Every detection engine has the same weakness: it can only catch what it knows about at the moment of scanning. A file that is clean by today's signatures but malicious by tomorrow's gets a free pass. Retrospective scanning attacks that gap directly — it goes back and re-checks delivered content against updated intelligence.

Votiro Cybersec Ltd.'s US10664602B2, “Determining malware prevention based on retrospective content scan” (issued May 26, 2020; CPC G06F 21/56 family — malware detection, and H04L 63/145 — malicious-traffic protection), describes basing the prevention decision on a scan performed after the fact, not only at the gateway. Read it at US10664602B2.

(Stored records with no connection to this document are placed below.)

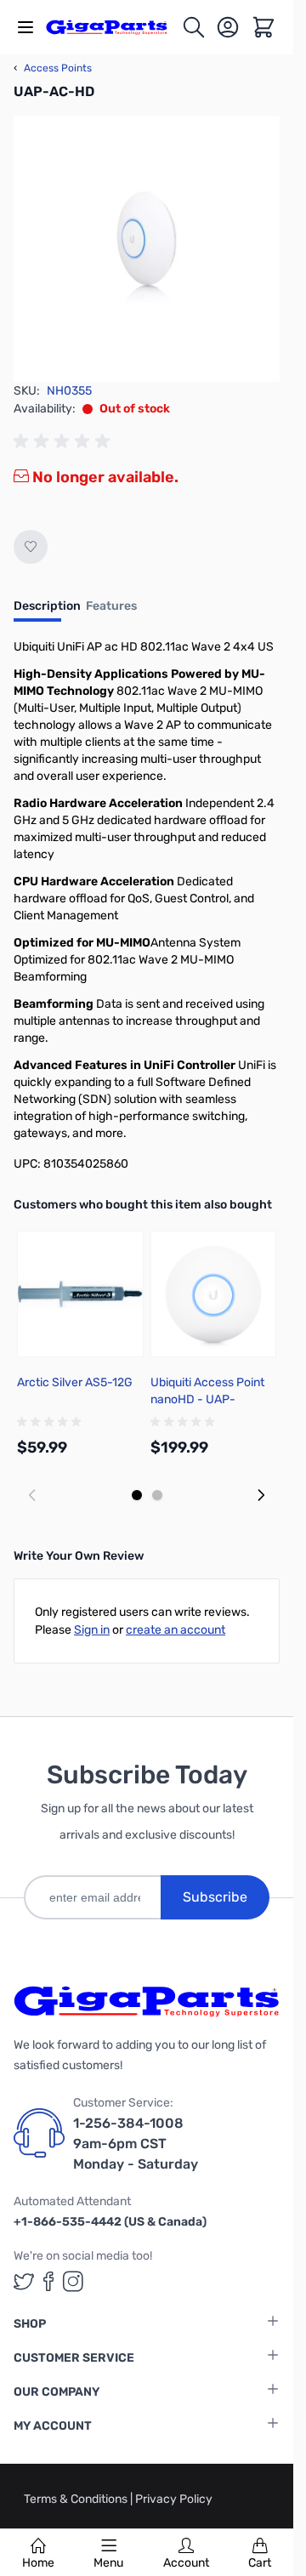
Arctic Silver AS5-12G (75, 1382)
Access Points (53, 68)
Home (38, 2563)
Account (186, 2563)
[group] (65, 441)
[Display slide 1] (137, 1495)
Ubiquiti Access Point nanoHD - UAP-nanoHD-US (207, 1399)
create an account (175, 1630)
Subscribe (215, 1897)
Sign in (92, 1630)
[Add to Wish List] (31, 547)
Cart (259, 2563)
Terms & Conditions (77, 2499)
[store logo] (113, 27)
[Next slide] (261, 1495)
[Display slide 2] (157, 1495)
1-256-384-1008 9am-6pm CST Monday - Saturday (135, 2143)
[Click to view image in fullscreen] (147, 249)
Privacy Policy (173, 2499)
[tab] (47, 611)
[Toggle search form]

Mechanically, this means the system keeps enough context about delivered files to re-evaluate them when the threat picture changes — and to act (quarantine, alert, remediate) on a verdict that flips from clean to malicious. It is the security equivalent of a recall notice: the product was shipped, then later found defective, and the system can reach back to it.

Why this is a business story: content disarm and reconstruction, plus retrospective scanning, became the basis for a category of email and file-security vendors selling “zero-trust to the file” as a recurring service. The commercial logic is the same as MDR: the value is in the continuous re-evaluation, which only works as a subscription, not a one-time scan.

The grounded read: retrospective scanning accepts that day-zero detection will miss things and builds the ability to catch them after delivery. Votiro's 2020 grant frames malware prevention as a decision that can be made retrospectively, not only at the moment of entry.